One large difference at the university this fall will be a requirement for everyone on campus to wear a mask. Reveley and Pope were wearing masks while sitting socially distanced during the discussion about reopening Friday in Lancaster Hall. University workers were also all masked as they came in and out of the building. Reveley said that will be the norm for the entire Longwood community when they return to campus.

“Masks are required in classrooms and then in any other setting in which social distancing is not possible,” Reveley said while explaining a walk or run on campus on a quiet Sunday morning may not require a mask. “The rule of thumb would be if you are inside and not in your room or in your own office by yourself wearing a mask would be required.”

“We’re trying to create a culture of compliance and good public health habits, and we think the way to do that is for people to see people following rules that make sense,” Pope said. He said the university’s student leadership has been very supportive of the approach.

Reveley and Pope recognize that it’s the students themselves who have the largest role to play in keeping each other safe and are counting on them to follow the rules to keep the campus as healthy as possible. Masks combined with daily health checks and keeping a safe distance are the tools given to students to have as normal a fall semester as possible under the circumstances.

“Longwood students and Hampden-Sydney students in their own way, they really understand how important their role is in making this academic year work,” Reveley said. “That has meant a lot to me in thinking about how things are going to progress over the fall.”

He and Pope said connecting the health responsibilities to the Longwood Honor Code is one way to re-enforce the new medical standards as necessary to the welfare of the student body as a whole.

Even with masks, hand sanitizer and more spaces in dining areas and classrooms, Reveley and Pope are not under the impression the university will go through the return to campus and not see COVID cases among the student population. Longwood has set aside a dorm where students who test positive for the virus will be quarantined and medically cared for until they can return to the campus population.

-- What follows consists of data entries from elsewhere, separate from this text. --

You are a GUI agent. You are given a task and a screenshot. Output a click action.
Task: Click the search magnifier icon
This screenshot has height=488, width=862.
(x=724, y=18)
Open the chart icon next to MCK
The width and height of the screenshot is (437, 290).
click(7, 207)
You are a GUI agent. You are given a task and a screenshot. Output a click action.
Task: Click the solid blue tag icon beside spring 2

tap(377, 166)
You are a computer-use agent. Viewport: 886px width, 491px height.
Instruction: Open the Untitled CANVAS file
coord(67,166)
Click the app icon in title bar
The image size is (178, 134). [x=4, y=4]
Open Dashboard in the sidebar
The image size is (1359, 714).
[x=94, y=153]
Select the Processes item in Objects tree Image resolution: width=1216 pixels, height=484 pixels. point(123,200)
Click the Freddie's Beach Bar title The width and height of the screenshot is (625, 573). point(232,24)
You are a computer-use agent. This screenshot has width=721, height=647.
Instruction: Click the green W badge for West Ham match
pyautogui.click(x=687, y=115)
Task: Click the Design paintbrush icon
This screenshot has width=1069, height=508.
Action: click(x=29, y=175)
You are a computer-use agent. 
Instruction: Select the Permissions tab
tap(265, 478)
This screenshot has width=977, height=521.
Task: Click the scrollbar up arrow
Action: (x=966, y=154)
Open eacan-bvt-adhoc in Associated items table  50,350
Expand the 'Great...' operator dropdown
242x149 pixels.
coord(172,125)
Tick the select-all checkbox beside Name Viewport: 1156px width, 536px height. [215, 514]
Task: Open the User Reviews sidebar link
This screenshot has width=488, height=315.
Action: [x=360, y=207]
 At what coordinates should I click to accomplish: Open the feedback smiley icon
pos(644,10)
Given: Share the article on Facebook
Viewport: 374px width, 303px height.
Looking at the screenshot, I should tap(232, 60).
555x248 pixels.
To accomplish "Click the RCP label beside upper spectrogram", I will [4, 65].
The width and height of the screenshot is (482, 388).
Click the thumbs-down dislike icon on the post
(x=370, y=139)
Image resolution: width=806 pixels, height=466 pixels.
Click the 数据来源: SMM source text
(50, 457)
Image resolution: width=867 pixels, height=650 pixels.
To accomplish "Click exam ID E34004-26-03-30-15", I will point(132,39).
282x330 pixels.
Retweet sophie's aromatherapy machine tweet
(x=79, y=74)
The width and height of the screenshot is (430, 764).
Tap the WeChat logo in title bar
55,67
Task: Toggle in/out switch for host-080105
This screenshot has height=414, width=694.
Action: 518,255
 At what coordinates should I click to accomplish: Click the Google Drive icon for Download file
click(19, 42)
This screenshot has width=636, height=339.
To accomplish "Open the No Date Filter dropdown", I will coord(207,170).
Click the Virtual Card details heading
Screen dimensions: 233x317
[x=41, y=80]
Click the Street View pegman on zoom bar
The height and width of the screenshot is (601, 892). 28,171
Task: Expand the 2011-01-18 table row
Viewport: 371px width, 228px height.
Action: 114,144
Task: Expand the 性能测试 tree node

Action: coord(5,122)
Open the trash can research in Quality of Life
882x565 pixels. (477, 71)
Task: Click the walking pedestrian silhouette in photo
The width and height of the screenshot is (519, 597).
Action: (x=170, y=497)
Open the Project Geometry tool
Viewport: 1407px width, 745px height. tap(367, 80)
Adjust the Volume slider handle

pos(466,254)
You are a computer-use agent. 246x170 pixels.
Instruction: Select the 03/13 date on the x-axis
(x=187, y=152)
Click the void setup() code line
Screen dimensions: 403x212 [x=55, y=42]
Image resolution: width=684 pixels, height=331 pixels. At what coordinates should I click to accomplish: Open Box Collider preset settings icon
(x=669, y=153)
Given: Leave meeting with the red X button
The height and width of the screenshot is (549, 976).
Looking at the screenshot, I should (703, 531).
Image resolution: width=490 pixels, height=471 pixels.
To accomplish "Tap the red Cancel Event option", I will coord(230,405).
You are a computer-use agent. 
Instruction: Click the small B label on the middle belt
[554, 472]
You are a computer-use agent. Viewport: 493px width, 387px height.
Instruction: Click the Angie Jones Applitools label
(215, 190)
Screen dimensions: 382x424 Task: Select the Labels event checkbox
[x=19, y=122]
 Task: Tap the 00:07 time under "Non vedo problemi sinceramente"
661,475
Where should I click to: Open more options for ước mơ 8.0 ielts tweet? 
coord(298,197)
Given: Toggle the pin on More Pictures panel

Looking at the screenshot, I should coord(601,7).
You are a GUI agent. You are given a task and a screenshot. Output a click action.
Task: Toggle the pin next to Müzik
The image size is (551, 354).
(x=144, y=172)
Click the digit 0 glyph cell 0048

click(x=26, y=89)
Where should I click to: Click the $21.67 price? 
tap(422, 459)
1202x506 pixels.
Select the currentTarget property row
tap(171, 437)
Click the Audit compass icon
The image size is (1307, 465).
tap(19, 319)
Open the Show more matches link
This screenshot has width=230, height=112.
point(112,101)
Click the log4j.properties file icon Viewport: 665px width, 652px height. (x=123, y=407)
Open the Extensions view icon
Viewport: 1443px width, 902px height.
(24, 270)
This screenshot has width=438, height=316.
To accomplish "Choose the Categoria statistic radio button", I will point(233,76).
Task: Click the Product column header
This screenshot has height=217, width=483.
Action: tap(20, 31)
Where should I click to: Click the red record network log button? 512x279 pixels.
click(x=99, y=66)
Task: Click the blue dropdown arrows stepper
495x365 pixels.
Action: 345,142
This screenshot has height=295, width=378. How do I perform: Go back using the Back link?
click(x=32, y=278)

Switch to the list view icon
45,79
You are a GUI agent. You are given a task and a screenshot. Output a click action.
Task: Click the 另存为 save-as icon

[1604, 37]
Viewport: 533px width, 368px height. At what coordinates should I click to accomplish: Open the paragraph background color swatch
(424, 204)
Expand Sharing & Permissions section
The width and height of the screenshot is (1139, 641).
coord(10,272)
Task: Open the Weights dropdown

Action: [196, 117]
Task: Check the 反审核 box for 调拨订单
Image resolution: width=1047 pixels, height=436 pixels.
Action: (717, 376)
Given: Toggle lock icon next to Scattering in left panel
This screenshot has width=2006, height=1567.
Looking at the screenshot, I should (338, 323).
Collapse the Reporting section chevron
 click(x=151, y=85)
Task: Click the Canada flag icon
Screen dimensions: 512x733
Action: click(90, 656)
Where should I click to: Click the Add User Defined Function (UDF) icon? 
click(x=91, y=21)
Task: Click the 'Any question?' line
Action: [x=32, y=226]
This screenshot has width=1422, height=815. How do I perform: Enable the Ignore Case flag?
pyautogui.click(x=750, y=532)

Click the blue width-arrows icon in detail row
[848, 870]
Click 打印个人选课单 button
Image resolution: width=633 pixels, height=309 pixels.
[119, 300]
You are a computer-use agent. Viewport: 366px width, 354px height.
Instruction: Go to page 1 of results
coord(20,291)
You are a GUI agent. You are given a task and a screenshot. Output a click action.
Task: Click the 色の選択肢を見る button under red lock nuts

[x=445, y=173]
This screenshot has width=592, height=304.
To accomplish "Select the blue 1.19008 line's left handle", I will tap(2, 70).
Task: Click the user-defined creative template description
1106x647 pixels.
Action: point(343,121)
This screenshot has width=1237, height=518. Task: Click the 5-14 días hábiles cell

“That’s one of our advantages,” Reveley said. “Not every place has that luxury.”

The Arc dorm will be set aside entirely for quarantine space. Pope said some students who test positive may choose to return home but said Arc will have a team of people to check on the quarantined students and help them keep up with course work until they are better.

Reveley drew contrasts between the situation at college and that of K-12 schools, many of which have chosen to move to remote learning only, at least for the first nine weeks or so. Reveley said the multiple buildings of colleges, the relatively short period of time spent in each space and in a much more spacious campus setting gives universities an advantage a typical K-12 school does not have.

Reveley and Pope said there is not an outbreak total or any sort of trigger point that would call off the semester and send everyone home like happened last spring.

“There’s no absolute answer,” Pope said. “What we have is a collection of tools we can use to adjust if that becomes necessary, but we have a lot in place that gives us a good mitigation environment.”

Reveley said he feels for the incoming freshmen who will experience there first year of college behind a mask dealing with lots of new protocols while trying to adjust to a new learning environment away from home.

“They’re on my mind all the time,” Reveley said. “They have had some of the great ritual steps of life severely disrupted. They didn’t get their spring of their senior year. They didn’t get a high school graduation in a way that’s customary. So this next great ritual step in life, starting college, is going to matter enormously to them.”